Nos últimos meses, quando o presidente Jair Bolsonaro anunciou a troca do ministro da Defesa e o consequente comando das Forças Armadas, rumores de que o líder do Executivo planeja baixar um decreto para o emprego dos militares no restabelecimento da Lei e da Ordem no país se tornaram mais frequentes.

Estes rumores foram reforçados pelo próprio presidente – que pela Constituição Federal é o Chefe Supremo das Forças Armadas – após decisões dos ministros do Supremo Tribunal Federal consideradas interferências no poder Legislativo, como a que determinou a análise da CPI da Covid no Senado Federal, instrumento esse visto por aliados do governo como um meio de ataque a Bolsonaro.

Em uma entrevista recente para o apresentador Sikêra Jr., por exemplo, Bolsonaro foi taxativo ao dizer que se for preciso, determinará o uso das Forças Armadas para restabelecer “todo o Artigo 5° da Constituição Federal” no país, referindo-se na ocasião a medidas de lockdown consideradas abusivas em alguns estados e municípios.

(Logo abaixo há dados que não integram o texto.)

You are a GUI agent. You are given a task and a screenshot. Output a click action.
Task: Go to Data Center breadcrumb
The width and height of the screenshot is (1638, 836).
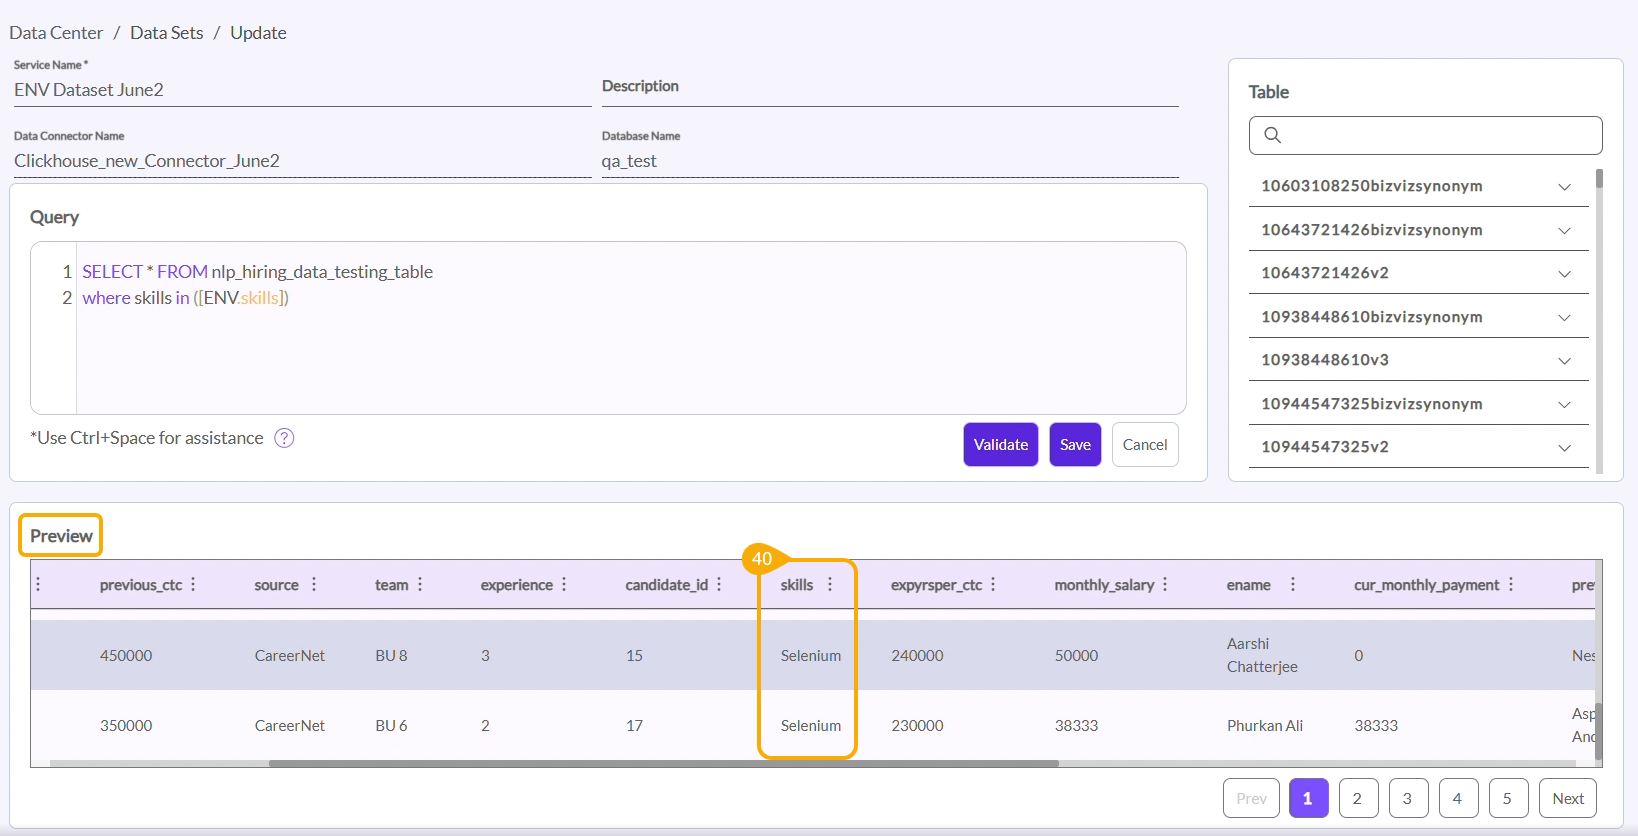pyautogui.click(x=56, y=33)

O atual ministro da Defesa, general Walter Braga Netto, por sua vez, vem sendo inquirido por diversas figuras políticas sobre a possibilidade de “politização” das Forças Armadas. Nesta quarta-feira (05), por exemplo, ele voltou a ser questionado sobre isso na Comissão de Relações Exteriores e de Defesa Nacional da Câmara dos Deputados.

O general negou qualquer politização dos militares, mas deixou claro em sua fala que as forças brasileiras obedecem a Constituição, citando especificamente o Artigo 142 da mesma, o qual o qual também é claro em condicionar a obediência dos militares ao presidente da República, como é possível ler abaixo, com destaque nosso:

Art. 142: “As Forças Armadas, constituídas pela Marinha, pelo Exército e pela Aeronáutica, são instituições nacionais permanentes e regulares, organizadas com base na hierarquia e na disciplina, sob a autoridade suprema do Presidente da República, e destinam-se à defesa da Pátria, à garantia dos poderes constitucionais e, por iniciativa de qualquer destes, da lei e da ordem.”

Assim, declarou Braga Netto: “As Forças Armadas cumprem a Constituição Federal, cujo Artigo 142 prevê a garantia dos poderes constitucionais, da lei e da ordem”. O ministro, então, completou dizendo que os militares estão prontos para agir em caso de necessidade:

“As Forças Armadas observam esses procedimentos. Prontas para, se houver necessidade, e desde que acionadas dentro do que a Constituição delimita, atuarem para equilibrar qualquer tipo de diferença ou descompensação que houver”, afirmou, segundo a EBC.

É possível notar, portanto, que o general e ministro da Defesa afasta qualquer ideia de politização das Forças Armadas, mas dá a entender de forma muito sutil e inteligente que a obediência dos militares ao presidente da República é uma clara prerrogativa constitucional, sendo ele a “autoridade suprema”, o que significa que se Bolsonaro realmente baixar um decreto pelo emprego dos militares, eles certamente irão cumprir a decisão.